====== Data for processing ======

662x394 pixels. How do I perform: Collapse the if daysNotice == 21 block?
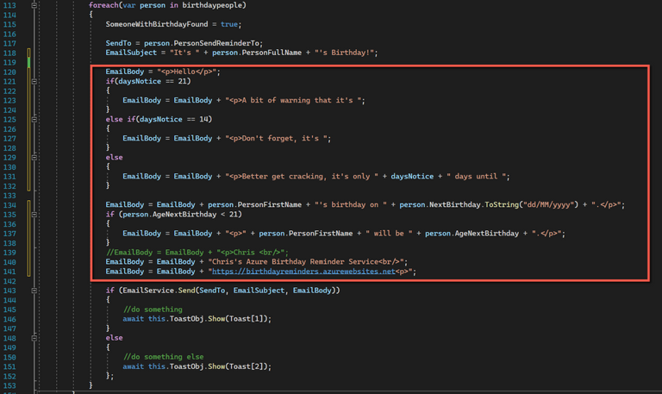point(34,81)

======
====== Data for processing ======

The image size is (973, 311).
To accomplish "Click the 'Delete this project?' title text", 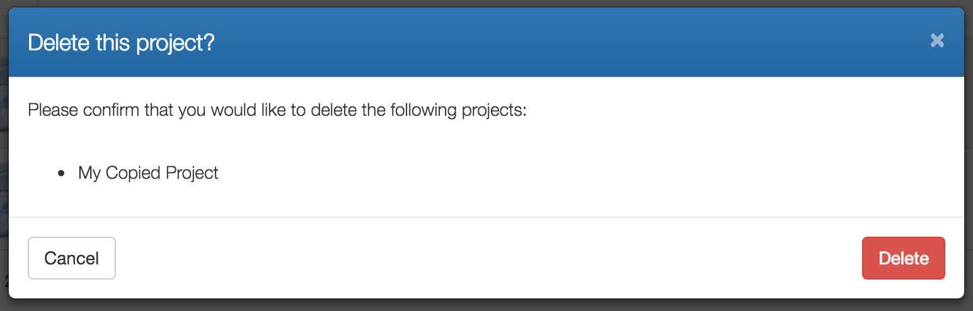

======
====== Data for processing ======

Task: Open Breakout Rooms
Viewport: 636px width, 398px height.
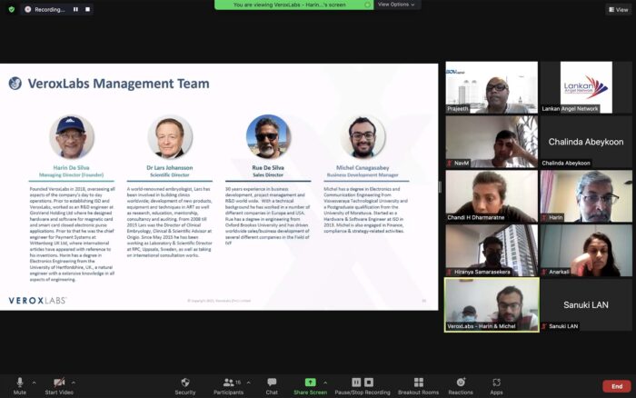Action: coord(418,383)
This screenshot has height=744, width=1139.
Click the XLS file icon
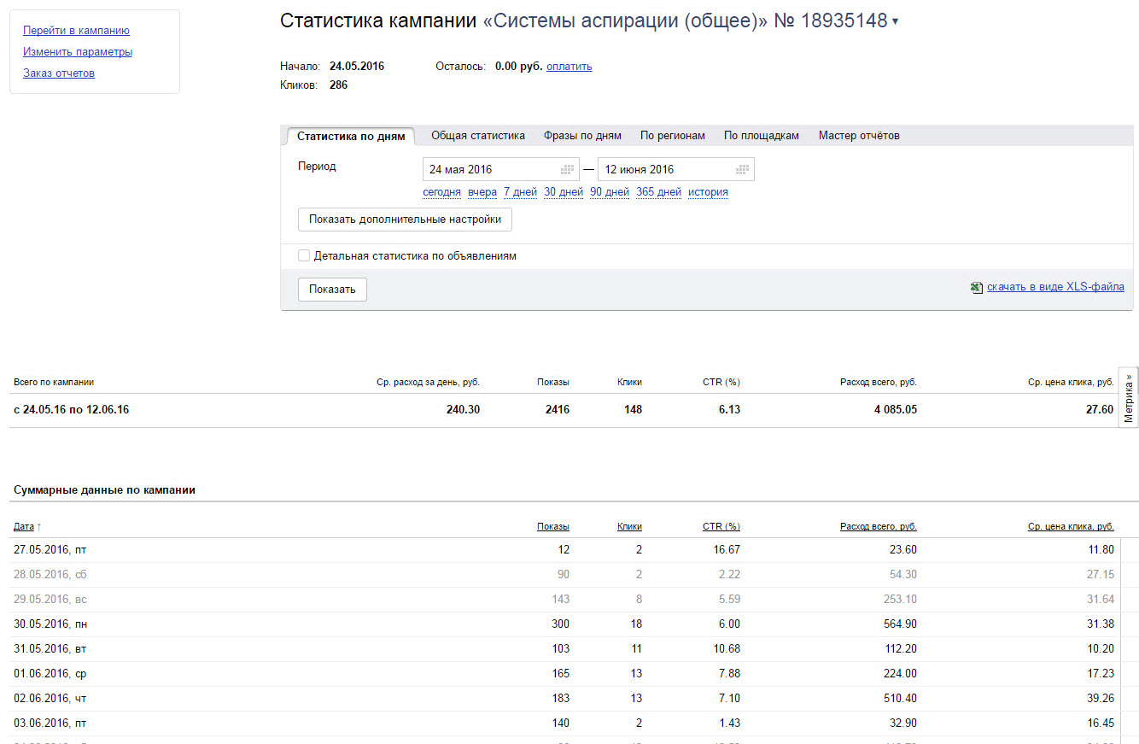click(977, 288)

======

Problem - What's needed is an exact copy of the records above from the line containing "The image size is (973, 311)." down to the line containing "the 'Delete this", both included, without any pictures.

Solution -
The image size is (973, 311).
To accomplish "Click the 'Delete this project?' title text", 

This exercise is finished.